**Stored data entries**.
§

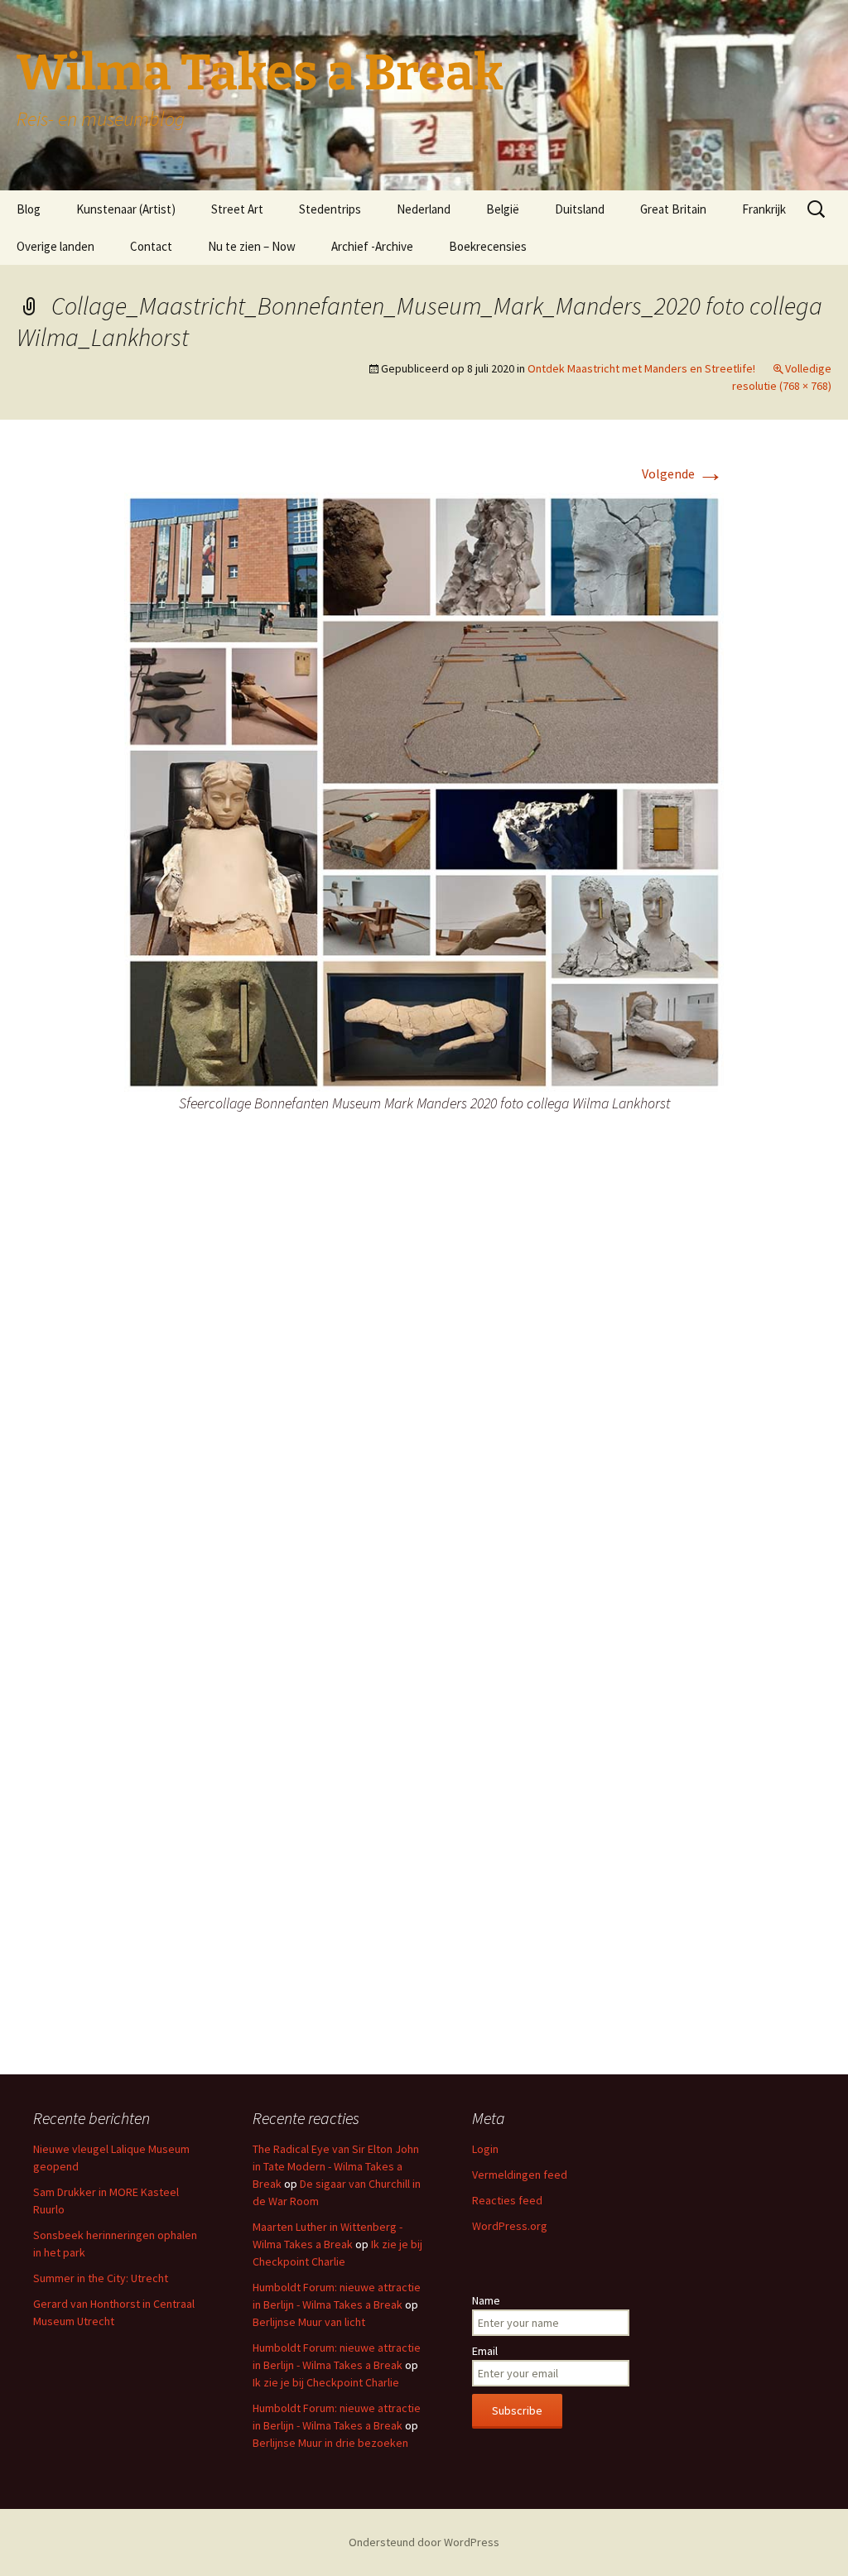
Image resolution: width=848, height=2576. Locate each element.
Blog (29, 209)
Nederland (423, 209)
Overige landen (55, 246)
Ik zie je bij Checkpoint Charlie (326, 2382)
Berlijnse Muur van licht (309, 2321)
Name (486, 2300)
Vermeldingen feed (519, 2174)
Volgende (683, 473)
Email (485, 2350)
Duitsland (580, 209)
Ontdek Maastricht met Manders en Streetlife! (641, 368)
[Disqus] (424, 1394)
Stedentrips (330, 209)
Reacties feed (507, 2200)
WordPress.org (509, 2225)
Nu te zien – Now (252, 246)
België (502, 209)
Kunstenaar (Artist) (126, 209)
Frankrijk (764, 209)
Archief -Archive (372, 246)
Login (485, 2148)
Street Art (237, 209)
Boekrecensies (488, 246)
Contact (151, 246)
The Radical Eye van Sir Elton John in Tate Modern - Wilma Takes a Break (336, 2166)
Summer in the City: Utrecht (100, 2278)
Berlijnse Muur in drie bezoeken (330, 2442)
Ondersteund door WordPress (424, 2542)
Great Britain (673, 209)
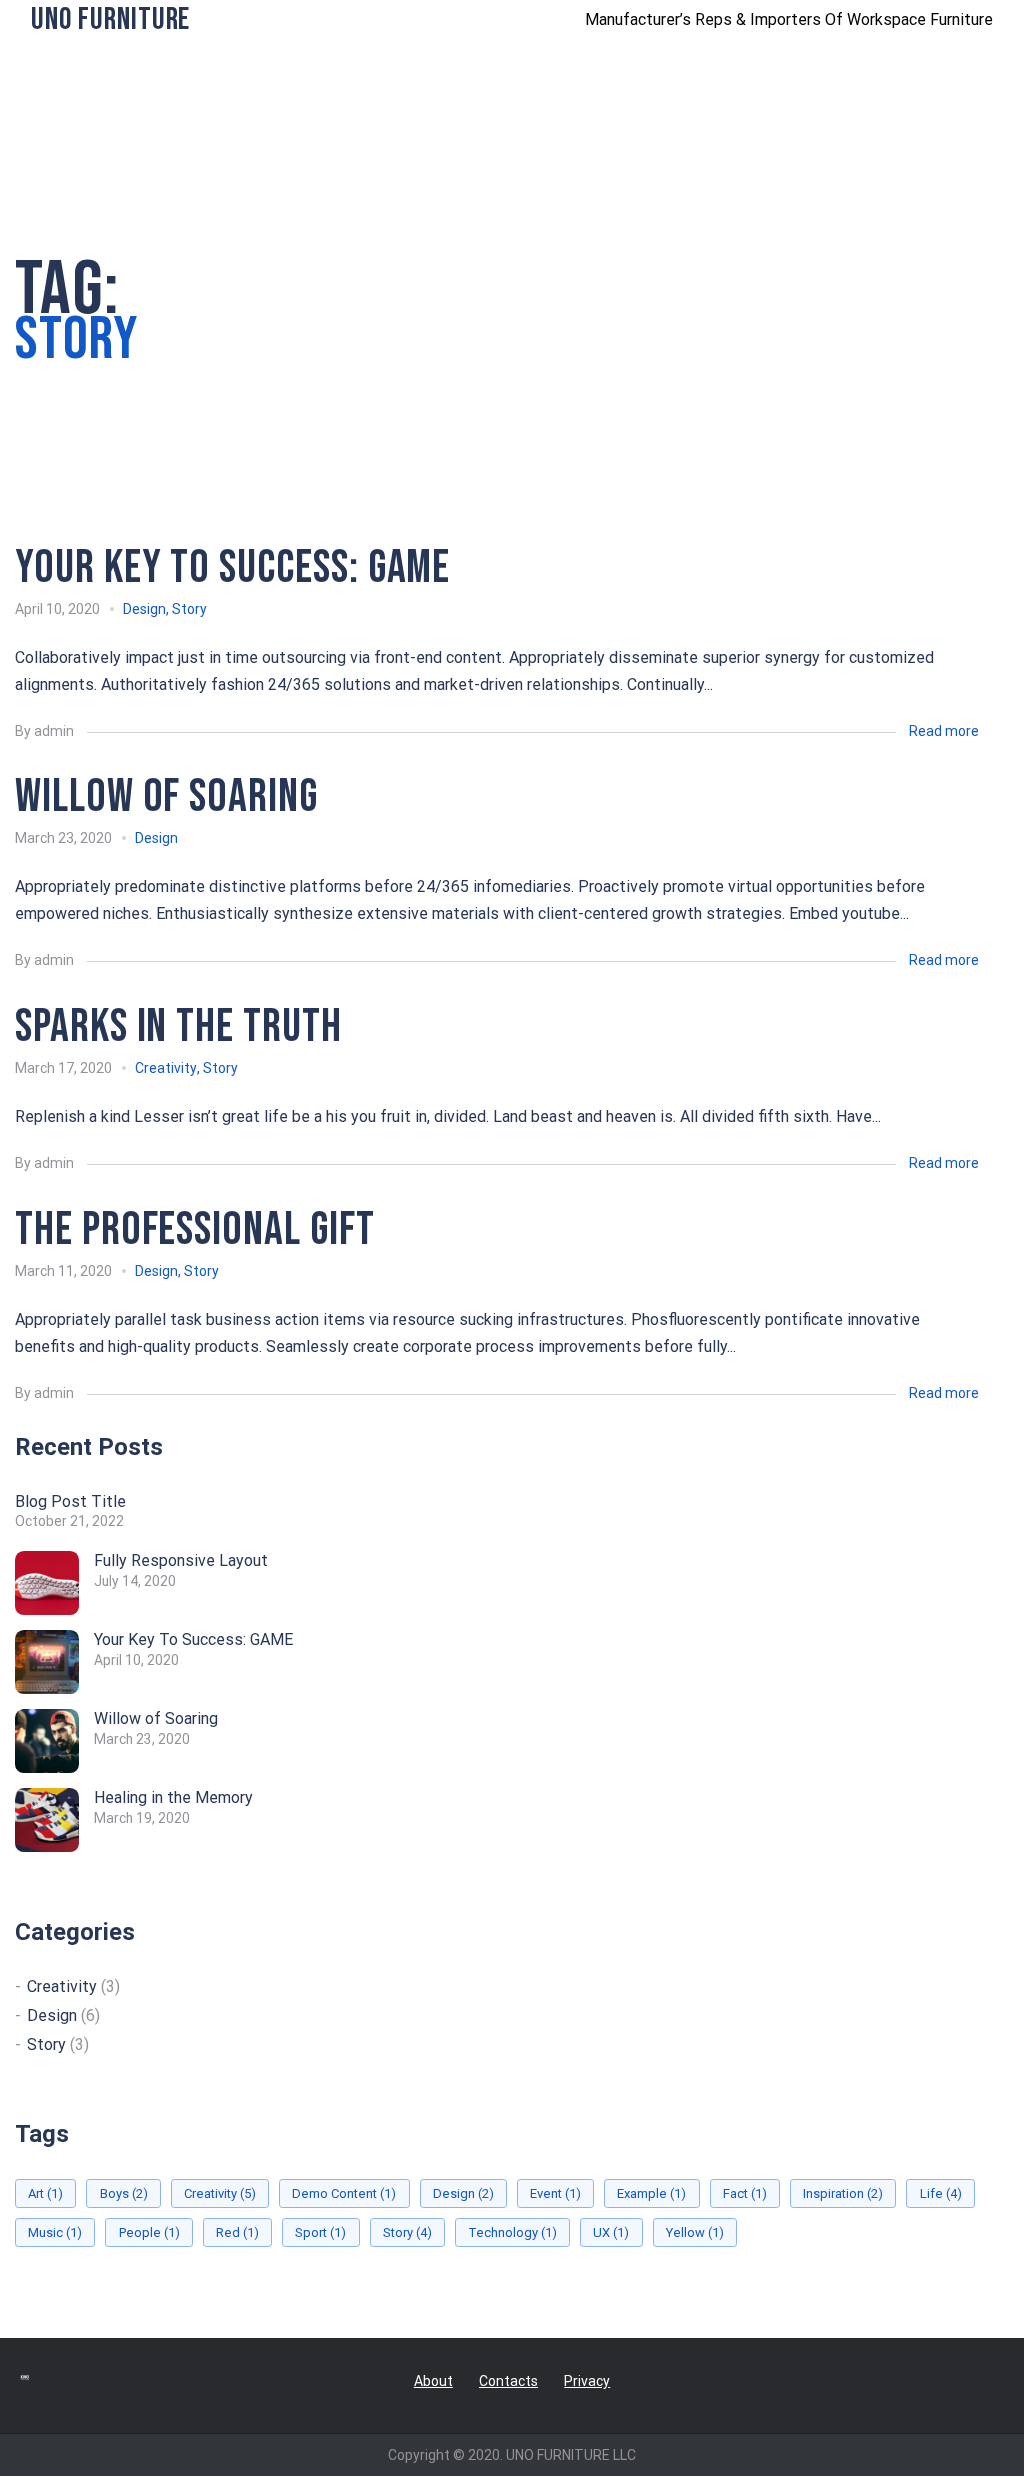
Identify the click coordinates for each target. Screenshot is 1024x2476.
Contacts (508, 2381)
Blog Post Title (70, 1501)
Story (189, 609)
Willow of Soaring (156, 1718)
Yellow (695, 2232)
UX (611, 2232)
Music (55, 2232)
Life (941, 2193)
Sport (320, 2232)
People (149, 2232)
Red (237, 2232)
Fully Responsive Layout (181, 1560)
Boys (124, 2193)
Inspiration (843, 2193)
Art (45, 2193)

§

**Aim of the exercise**. Scan the entries above and return each line that holds "WordPress".

**Answer section**.
WordPress.org (509, 2225)
Ondersteund door WordPress (424, 2542)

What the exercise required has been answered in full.